Ms Theresia Theurl, Professor of Economics at the University of Münster, saw few benefits in the plan, which she made clear during her presentation. She described EDIS as a "regulatory robbery of banks", and painted a bleak picture of a transfer union. Ms Theurl argued that the necessary conditions for a communitarisation of insurance systems are just not present as of yet. There are still bad debts in the balance sheets of many banks, and there are also varying risks in the individual countries, which cannot be covered through a single premium.
Furthermore, proven national systems are not being considered enough in the Commission's proposal. And, for real crises, even the European fund with its planned 45 billion euros would be too small. As an alternative, she called for a mandatory European reinsurance, whereby the existing national deposit insurance systems would be the first to be held accountable in the event of a crisis.
This is, incidentally, similar to what the Dutch MEP Ms Esther de Lange would propose as a compromise.
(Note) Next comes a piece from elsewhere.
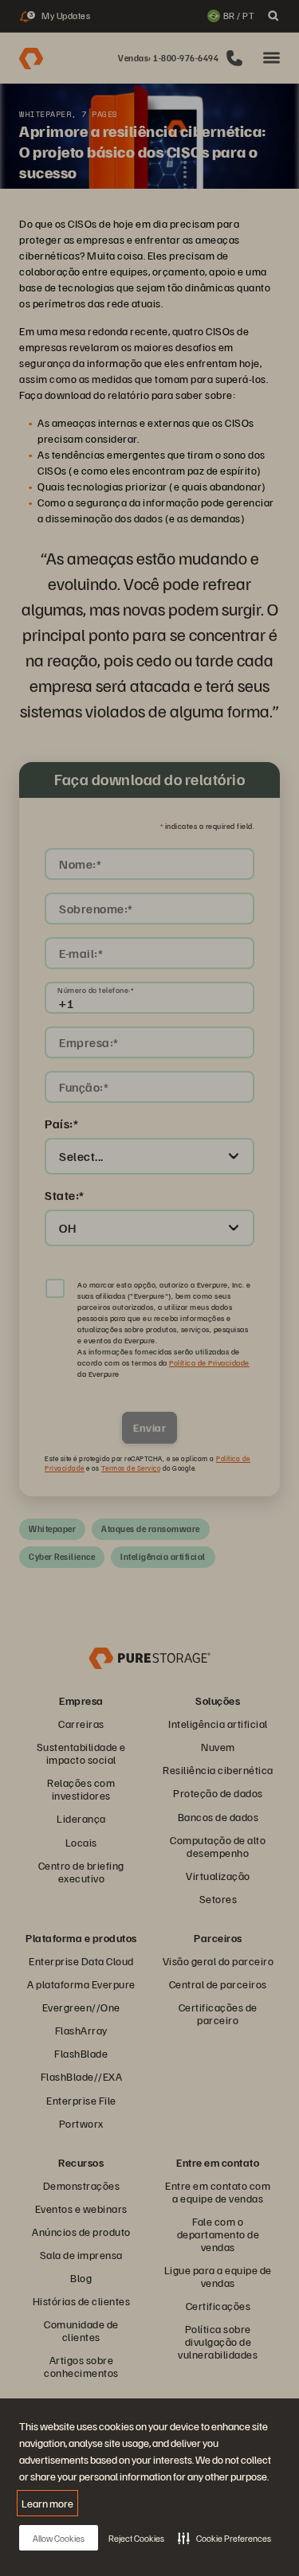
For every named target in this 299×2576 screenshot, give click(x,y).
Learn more (47, 2503)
Recently, she threw a light version of EDIS into the debate. Her suggestion is to pay only a part of the monetary funds into the European "pot". And even this step should be tied to a number of conditions – for example, the creation of sufficient risk buffers in the banking system.
The concluding panel discussion with the speakers, led by Mr Paul Gasser, Director of the Raiffeisen Association South Tyrol, was also characterised by scepticism. The general thrust was that more subsidiarity, with due regard to regional banks with their low-risk business model, is required. This model still constitutes the best protection of client funds, said Mr Andreas Gmünder, researcher at the University of Lucerne. Claus Königs, stakeholder at the Bavarian Cooperative Association, stressed: "The voluntary institutional guarantee systems of cooperative banks act in a preventive manner and ensure that the compensation case does not occur in the first place."